A project to sequence the genome of Homo neanderthalensis, the last representative of which died more than 35,000 years ago, sounds like science fiction, but it isn't. Jonathan Rothberg and Michael Egholm, who work at 454 Life Sciences, a high-throughput sequencing company in Branford, Connecticut, USA, are doing exactly that, in collaboration with Svante Pääbo of the Max Planck Institute in Leipzig, Germany. The project, which was launched on 20 July of this year, takes advantage of the whole-genome shotgun-sequencing technique developed by Craig Venter for the human genome sequencing project. In that method, the genome is broken up randomly into fragments about 100-200 base pairs long, which can be sequenced rapidly by machine. The final sequence is assembled from the fragments computationally, by using the overlaps between them. In the case of the Neanderthal genome, time has already broken the DNA up into fragments of just about that average length. The genetic material is being extracted from the right arm of a 40,000 year-old skeleton found in a cave in the eponymous Neander Valley in Germany. And 454 Life Sciences has novel technology for chip-based sequencing using emulsions to separate fragments so that each well on the chip has only one piece of DNA. (Disclosure: I have no connection with either 454 Life Sciences or its parent corporation, CuraGen.) The other hallmark of 454 Life Sciences' technology is the PicoTiterPlate, which allows a single instrument using patented light-emitting sequencing chemistries to produce, they claim, over 20 million nucleotide bases per 5 hour run, more than 60 times the capacity of instruments using the current macro-scale technology. Pääbo is an expert in, among other things, dealing with the problems of microbial DNA contamination of ancient samples.
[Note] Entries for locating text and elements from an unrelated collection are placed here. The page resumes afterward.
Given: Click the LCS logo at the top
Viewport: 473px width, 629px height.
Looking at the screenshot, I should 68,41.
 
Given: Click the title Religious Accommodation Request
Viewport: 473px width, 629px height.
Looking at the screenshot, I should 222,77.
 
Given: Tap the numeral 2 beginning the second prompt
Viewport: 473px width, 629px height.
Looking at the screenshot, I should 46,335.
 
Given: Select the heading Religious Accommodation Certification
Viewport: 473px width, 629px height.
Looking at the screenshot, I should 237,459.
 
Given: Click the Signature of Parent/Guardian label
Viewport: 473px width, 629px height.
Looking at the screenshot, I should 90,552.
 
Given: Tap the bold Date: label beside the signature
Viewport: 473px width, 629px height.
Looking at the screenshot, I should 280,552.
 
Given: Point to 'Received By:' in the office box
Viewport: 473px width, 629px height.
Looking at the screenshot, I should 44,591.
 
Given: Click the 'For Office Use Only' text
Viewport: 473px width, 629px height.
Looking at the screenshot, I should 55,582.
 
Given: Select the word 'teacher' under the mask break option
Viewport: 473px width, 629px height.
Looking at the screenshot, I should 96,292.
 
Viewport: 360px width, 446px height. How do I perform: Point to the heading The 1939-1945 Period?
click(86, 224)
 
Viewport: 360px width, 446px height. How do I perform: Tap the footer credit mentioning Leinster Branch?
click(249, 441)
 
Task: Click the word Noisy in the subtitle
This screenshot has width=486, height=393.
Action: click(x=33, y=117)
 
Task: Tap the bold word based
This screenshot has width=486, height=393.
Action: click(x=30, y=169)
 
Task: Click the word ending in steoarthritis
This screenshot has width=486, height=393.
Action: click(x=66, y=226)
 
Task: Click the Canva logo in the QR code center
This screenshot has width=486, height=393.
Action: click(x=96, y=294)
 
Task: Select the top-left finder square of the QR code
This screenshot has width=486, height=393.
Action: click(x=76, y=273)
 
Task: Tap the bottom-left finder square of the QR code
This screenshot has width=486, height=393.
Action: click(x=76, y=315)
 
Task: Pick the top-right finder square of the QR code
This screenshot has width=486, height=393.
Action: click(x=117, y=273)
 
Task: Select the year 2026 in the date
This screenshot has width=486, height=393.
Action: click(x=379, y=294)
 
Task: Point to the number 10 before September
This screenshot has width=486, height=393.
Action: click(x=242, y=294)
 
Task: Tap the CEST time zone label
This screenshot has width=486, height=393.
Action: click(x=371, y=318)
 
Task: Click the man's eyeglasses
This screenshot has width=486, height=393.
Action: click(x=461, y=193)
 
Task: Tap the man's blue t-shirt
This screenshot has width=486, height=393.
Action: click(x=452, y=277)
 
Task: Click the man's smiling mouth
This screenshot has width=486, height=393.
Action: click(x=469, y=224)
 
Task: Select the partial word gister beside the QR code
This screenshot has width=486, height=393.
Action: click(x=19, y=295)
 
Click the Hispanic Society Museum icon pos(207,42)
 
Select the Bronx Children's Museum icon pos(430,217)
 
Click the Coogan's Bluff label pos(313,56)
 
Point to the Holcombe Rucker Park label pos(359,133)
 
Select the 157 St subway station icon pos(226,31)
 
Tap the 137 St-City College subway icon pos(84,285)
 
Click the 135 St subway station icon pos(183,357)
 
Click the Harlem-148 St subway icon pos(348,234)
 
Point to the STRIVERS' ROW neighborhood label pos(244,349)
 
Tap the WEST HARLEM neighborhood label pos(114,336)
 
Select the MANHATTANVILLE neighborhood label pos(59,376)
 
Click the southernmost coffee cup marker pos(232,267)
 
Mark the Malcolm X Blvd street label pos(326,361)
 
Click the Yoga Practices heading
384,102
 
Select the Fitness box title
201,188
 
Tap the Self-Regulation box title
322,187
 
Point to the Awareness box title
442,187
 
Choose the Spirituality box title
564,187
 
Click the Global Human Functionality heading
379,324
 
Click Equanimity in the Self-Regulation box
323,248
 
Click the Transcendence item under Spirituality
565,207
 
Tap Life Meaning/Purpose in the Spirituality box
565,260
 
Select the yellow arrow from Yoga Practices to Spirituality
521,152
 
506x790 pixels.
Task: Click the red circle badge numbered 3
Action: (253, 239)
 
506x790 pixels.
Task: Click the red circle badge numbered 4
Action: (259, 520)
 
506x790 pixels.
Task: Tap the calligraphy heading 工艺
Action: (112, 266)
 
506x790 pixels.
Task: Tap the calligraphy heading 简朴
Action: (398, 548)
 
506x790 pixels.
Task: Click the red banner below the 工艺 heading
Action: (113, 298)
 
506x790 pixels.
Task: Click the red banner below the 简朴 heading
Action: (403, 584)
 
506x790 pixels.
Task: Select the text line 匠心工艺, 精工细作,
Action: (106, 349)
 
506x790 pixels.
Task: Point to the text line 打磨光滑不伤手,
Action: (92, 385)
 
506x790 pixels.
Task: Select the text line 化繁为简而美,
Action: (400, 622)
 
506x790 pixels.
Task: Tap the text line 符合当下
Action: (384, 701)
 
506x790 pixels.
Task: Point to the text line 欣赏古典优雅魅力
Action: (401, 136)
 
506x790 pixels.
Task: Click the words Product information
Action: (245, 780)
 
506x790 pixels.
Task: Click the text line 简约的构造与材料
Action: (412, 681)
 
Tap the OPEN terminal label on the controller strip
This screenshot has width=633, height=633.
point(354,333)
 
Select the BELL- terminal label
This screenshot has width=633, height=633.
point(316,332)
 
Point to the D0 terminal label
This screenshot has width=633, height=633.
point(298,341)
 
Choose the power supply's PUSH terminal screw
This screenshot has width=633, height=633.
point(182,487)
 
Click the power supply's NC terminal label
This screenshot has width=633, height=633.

Over the next two years, the Neanderthal sequencing team will reconstruct a draft of the 3 billion bases that made up the genome of Neanderthals. For their work, they will probably use samples from several Neanderthal individuals, including that specimen found in 1856 in Neander Valley and a particularly well-preserved Neanderthal from Croatia. The Max Planck Society's decision to fund the project is based on a preliminary analysis of approximately one million base pairs of nuclear Neanderthal DNA from a 45,000-year-old Croatian fossil, already sequenced by 454 Life Sciences. The Neanderthal genome sequence, which is expected to differ from that of the chimpanzee by about 4% overall, should shed considerable light on the evolution of Homo sapiens. Because the specimens being sequenced come from relatively late individuals in the history of H. neanderthalensis, they may also answer the long-standing question of whether the two humanoid species ever interbred.
If they succeed - and I'm betting they will - then the obvious next challenge would be to sequence the DNA of something even older. And that is where I have something to contribute. Since I am now senior faculty, I can contribute my DNA. After all, why stop at a Neanderthal when you can sequence a dinosaur?